Nobody tells you you’ll have to pull over on the highway.
Take a minute, because driving is hard when you can’t see.
You’ll arrive fifteen minutes late,
It’s ok you’ll tell them there was traffic.
Nobody tells you it’s no longer normal,
Quick think of another excuse
Being sad just doesn’t cut it.
Life moves on, this isn’t news.
I don’t know if this is common.
Nobody tells you about that panic attack you had,
And later had a fight with your mother,
When you thought you’d forget her laugh.
Nobody tells you that you’ll be mad,
Realizing you won’t ever get to hug her.
I miss you. I wish there wasn’t this barrier.
I know I’m being selfish, I know you’re happier.
I would also love to be with Him.
Here, I’m just a duckling, trying to swim.
Trying to keep from drowning.
In fact, my greatest fear. My deepest worry.
Is not being enough, not getting to meet you again.
I can “talk to you.” I know.
I don’t have the heart to tell them it’s not the same.
An embrace is not the same.
A response is not the same.
As talking to the corner of your room.
Even if I know you can hear me,
When the flowers bloom, you won’t be near me.

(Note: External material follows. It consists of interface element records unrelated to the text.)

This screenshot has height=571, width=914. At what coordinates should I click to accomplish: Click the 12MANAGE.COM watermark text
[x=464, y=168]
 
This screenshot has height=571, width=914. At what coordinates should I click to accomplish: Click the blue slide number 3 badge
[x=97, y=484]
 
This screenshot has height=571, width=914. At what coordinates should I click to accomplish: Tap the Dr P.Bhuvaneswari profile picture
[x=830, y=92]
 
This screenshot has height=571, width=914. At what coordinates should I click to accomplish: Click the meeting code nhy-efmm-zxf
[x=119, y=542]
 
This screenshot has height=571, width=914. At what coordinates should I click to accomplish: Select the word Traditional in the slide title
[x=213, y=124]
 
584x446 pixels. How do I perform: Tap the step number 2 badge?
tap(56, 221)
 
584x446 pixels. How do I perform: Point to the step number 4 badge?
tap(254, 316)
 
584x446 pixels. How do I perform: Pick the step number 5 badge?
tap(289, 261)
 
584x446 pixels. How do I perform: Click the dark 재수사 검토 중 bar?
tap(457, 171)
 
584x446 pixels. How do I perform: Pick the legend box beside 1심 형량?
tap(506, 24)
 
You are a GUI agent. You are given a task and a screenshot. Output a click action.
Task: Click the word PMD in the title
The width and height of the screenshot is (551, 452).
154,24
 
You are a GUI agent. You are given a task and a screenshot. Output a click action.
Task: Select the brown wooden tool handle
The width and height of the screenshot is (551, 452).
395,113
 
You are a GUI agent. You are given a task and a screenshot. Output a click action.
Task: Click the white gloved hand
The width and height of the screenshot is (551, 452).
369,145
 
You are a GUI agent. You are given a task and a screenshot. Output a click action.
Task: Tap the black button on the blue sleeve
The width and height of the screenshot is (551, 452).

Nobody tells you that on your birthday,
Your one wish was to have her,
To hear her voice, to hold her hand.
Nobody tells you how you’ll feel bad,
Why didn’t we take more pictures?
They’d be a constant reminder.
Nobody tells you how you’ll feel lonely.
Your friends by association, the ones you had in common.
Everyone copes in their own way.
One brings flowers every week, the other afraid to show weakness.
I wish I was with you today.
I hate the words “passed away.”
Nobody understands “not wanting to talk.”
They get so offended, it’s not their fault.
The next time someone “almost dies,”
They don’t understand why you flinch every time.
They say it so loud, yet nobody else cries.
They don’t get you don’t want to talk about it.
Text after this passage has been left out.